Final Project Report

Zach Norman

Published

December 15, 2023

Importing the Dataset

I analyzed this dataset from Kaggle for weekly sales data from 45 Walmart stores between February 5, 2010, and November 1, 2012. In addition to weekly sales, it also includes information on if the week had a holiday (a value of 0 or 1 if Labor Day, Thanksgiving, Christmas, or the Super Bowl occurred), unemployment rate, average temperature in Fahrenheit, fuel price, and consumer price index. The dataset has 8 columns and 6435 rows (one row per store per week).

Total Sales Data

Below are the plots for weekly sales data over time, both over the course of the entire dataset and color-coded by year. There are highs and lows throughout the year, but generally sales are flat throughout the year, with the exception of the end of the year around the holidays, where there is a big increase in sales. There is no upward trend at the end of 2012 due to the dataset cutting off in October 2012.
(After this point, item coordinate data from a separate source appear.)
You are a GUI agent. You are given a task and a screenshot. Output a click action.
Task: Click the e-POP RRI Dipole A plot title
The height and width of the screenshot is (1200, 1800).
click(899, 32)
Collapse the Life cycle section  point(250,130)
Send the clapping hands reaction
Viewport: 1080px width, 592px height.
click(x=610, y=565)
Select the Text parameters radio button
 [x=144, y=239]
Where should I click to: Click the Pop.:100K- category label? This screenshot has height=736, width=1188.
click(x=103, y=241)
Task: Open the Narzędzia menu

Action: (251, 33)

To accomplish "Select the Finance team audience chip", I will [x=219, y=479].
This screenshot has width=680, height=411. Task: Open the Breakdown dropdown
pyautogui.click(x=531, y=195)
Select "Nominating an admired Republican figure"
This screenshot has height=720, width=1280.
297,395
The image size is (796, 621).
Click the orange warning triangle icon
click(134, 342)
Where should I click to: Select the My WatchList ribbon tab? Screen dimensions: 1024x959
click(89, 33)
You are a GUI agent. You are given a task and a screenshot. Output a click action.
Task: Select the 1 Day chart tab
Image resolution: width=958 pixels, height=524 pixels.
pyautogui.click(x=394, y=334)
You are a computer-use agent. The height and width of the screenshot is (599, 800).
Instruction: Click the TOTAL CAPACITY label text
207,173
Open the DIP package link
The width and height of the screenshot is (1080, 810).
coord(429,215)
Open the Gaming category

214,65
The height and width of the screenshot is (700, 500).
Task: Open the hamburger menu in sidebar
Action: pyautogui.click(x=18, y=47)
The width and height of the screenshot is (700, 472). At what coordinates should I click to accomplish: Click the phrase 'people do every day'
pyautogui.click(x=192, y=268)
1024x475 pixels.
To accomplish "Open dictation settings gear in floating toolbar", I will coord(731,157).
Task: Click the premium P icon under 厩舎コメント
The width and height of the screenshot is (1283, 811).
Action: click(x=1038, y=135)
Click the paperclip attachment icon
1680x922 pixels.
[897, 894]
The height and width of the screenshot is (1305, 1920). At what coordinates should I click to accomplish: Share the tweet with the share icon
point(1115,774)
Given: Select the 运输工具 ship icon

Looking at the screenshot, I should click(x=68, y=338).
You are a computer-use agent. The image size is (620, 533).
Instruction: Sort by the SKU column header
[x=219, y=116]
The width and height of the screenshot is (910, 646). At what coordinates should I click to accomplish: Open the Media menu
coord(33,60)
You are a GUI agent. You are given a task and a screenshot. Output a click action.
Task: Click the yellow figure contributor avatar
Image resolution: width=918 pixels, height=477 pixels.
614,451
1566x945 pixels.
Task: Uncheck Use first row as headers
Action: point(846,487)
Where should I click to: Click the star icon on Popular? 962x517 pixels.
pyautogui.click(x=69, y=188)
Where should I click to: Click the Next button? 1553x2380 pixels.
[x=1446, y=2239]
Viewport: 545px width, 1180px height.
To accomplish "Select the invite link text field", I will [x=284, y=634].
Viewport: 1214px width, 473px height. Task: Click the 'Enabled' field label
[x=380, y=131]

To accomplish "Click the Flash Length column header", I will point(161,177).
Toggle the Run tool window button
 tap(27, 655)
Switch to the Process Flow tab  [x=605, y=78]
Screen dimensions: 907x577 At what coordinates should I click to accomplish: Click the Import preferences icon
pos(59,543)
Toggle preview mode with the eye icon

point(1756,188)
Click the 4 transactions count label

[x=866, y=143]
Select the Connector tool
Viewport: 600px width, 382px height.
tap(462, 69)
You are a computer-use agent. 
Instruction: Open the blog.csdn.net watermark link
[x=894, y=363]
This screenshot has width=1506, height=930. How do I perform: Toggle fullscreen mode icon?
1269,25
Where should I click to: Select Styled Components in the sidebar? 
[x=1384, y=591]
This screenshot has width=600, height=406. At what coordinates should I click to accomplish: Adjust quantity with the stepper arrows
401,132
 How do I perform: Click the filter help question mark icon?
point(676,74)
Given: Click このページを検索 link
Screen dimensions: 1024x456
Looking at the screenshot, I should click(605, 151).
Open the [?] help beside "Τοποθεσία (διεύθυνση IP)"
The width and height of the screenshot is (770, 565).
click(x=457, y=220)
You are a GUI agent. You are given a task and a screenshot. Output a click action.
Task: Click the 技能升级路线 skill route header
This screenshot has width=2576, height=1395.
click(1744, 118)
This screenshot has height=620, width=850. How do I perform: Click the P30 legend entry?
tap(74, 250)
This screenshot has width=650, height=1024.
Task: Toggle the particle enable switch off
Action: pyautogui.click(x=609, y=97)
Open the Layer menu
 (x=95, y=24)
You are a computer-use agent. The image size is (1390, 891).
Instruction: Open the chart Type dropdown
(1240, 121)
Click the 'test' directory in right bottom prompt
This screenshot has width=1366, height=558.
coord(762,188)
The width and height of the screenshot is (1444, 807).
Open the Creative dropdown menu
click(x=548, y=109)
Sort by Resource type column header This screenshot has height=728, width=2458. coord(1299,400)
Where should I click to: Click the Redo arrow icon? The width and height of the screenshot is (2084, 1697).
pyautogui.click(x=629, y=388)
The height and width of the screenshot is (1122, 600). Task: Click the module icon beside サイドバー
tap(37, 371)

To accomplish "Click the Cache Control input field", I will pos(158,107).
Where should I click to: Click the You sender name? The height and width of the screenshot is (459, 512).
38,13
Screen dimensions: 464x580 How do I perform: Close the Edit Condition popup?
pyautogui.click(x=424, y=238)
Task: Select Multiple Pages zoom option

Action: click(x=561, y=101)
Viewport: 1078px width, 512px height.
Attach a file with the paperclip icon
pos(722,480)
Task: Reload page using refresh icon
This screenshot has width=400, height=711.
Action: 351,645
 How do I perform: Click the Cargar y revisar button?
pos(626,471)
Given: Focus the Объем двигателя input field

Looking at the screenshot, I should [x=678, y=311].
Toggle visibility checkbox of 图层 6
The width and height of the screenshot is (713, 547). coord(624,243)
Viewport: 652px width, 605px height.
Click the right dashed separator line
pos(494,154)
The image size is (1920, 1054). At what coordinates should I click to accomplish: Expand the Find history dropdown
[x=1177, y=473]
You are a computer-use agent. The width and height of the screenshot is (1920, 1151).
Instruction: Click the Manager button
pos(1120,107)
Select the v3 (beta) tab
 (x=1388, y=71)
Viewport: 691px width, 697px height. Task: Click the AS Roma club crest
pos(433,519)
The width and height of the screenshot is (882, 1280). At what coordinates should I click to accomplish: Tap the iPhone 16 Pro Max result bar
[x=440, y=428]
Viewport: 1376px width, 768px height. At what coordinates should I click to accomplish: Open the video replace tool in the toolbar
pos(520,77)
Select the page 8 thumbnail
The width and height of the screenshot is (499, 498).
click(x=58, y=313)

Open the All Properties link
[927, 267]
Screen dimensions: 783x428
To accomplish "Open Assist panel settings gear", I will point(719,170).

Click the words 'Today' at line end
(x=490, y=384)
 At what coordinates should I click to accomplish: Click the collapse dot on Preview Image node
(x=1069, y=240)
As seen here, all the years are pretty similar in trends as well, with some peaks happening in slightly different spots. In order to correctly overlay the years (because going off of just the dates, even coloring by year, would just make a color-coded version of the graph above), I made a new column with the same month and day, but made the year for every week 2013. I then plotted with the new column in the x-axis, colored based on the original year, and changed the x-axis labels to exclude the year.

Comparing stores

I also looked at comparing each store and seeing what each store looked like in terms of sales. As you can see, all the stores follow similar trends, and each store has a similar ranking in terms of sales throughout the entire dataset. Stores 20 and 4 have the highest sales, while 33 and 44 have the lowest.

Seasons

I also decided to look at sales by season to see if there was a difference. I decided to group seasons by the following: - Winter: December, January, February - Spring: March, April, May - Summer: June, July, August - Fall: September, October, November

When looking at the plot originally for sales totals, it appeared that summer was highest and winter was lowest, which seems strange as winter should include most of the holiday shopping (though Black Friday would be considered fall). However, since the dataset is missing January 2010 and November-December 2012, it is missing a decent amount (2 months) of winter data. I then decided to look at average sales instead, where winter was the highest, lining up more with what we’d expect from the time series plots.

Holidays

Adding additional holidays

I wondered if other holidays had an impact on sales, so I decided to add other holidays to the dataset that tend to have some shopping associated with them. I marked the holidays I added with 2 (changing my logical variable into more of an ordinal one) so I could more easily differentiate the holidays I added versus the ones that already existed in the dataset.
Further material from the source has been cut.